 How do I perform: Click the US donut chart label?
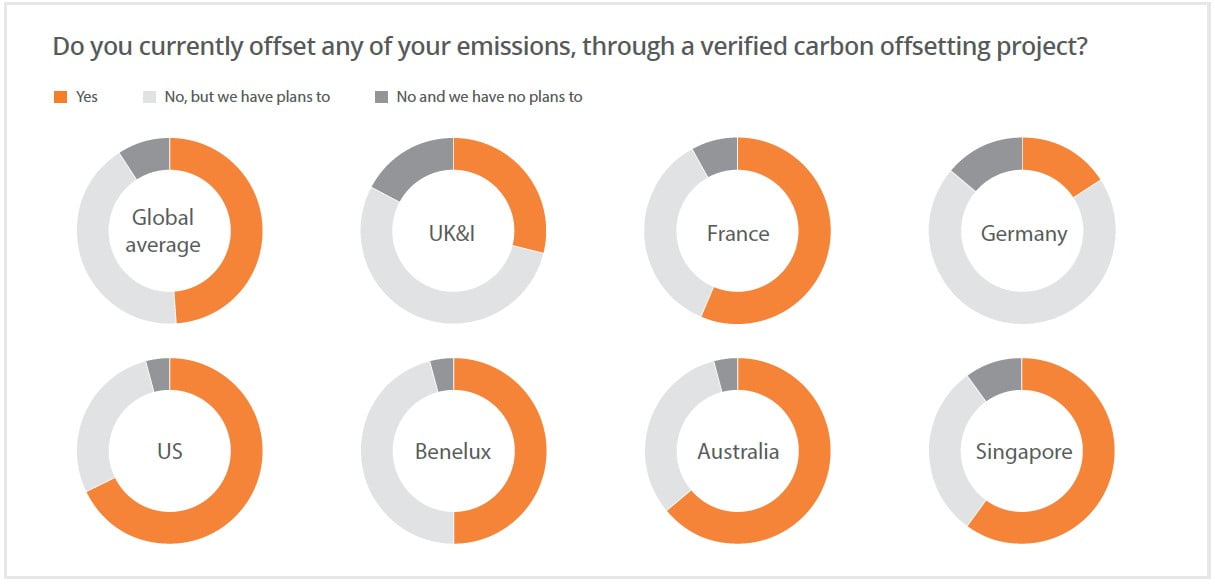pos(170,451)
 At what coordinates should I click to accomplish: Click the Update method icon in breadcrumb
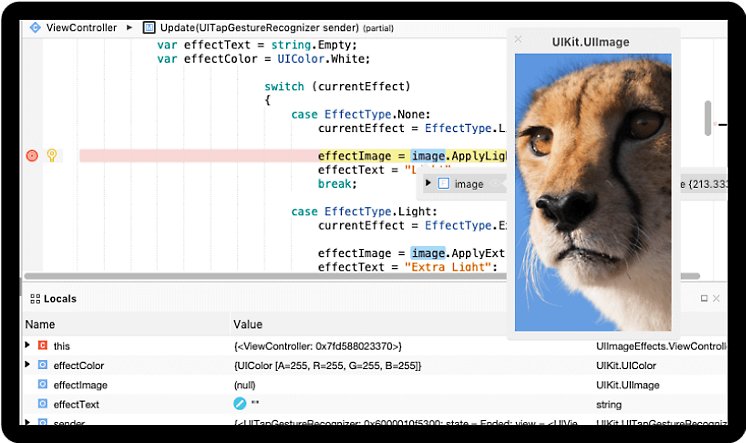(x=149, y=27)
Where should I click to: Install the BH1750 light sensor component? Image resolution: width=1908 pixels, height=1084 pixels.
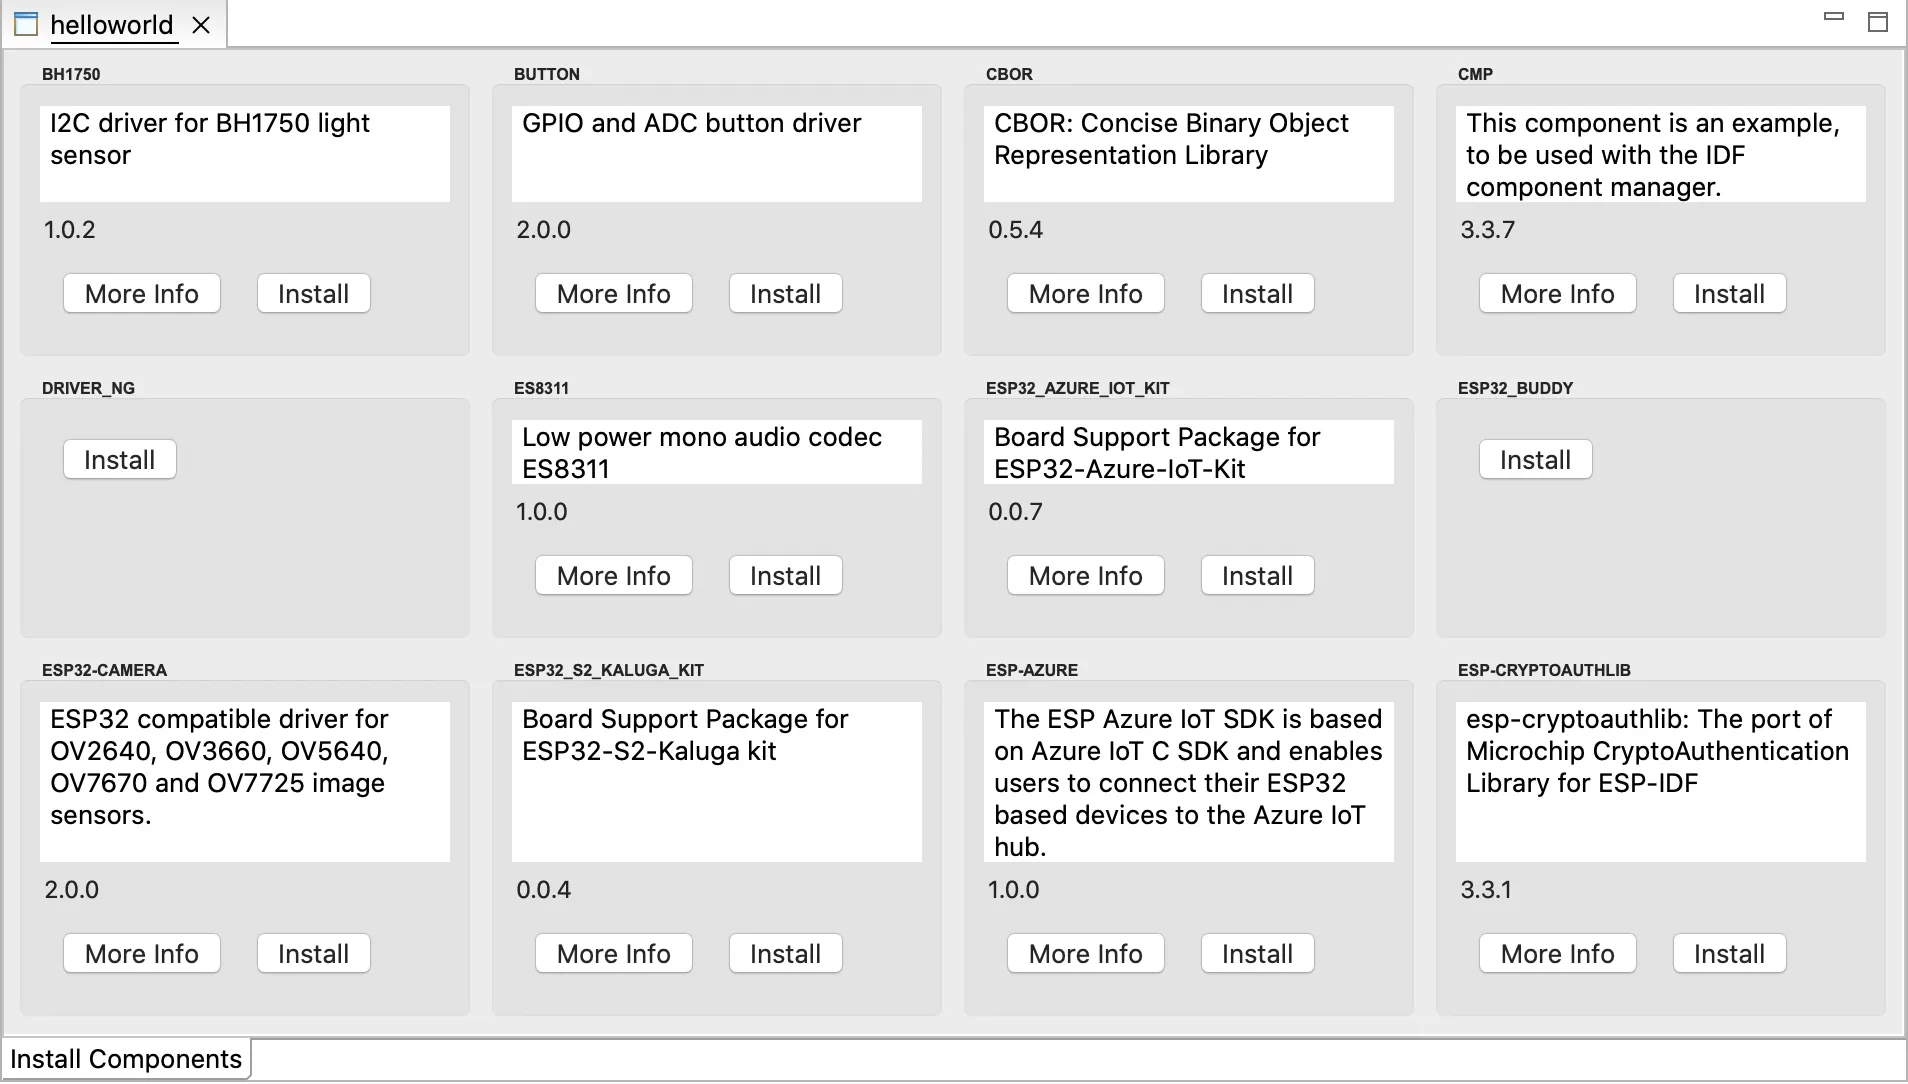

◆ ◆ ◆ ◆ ◆ ◆ ◆

## Task to carry out
Reproduce the listing word for word, but keep the pictures out of it.

## Your response
 How do I perform: Click the US donut chart label?
pos(170,451)
 At what coordinates should I click to accomplish: Click the Update method icon in breadcrumb
(x=149, y=27)
Where should I click to: Install the BH1750 light sensor component? Image resolution: width=1908 pixels, height=1084 pixels.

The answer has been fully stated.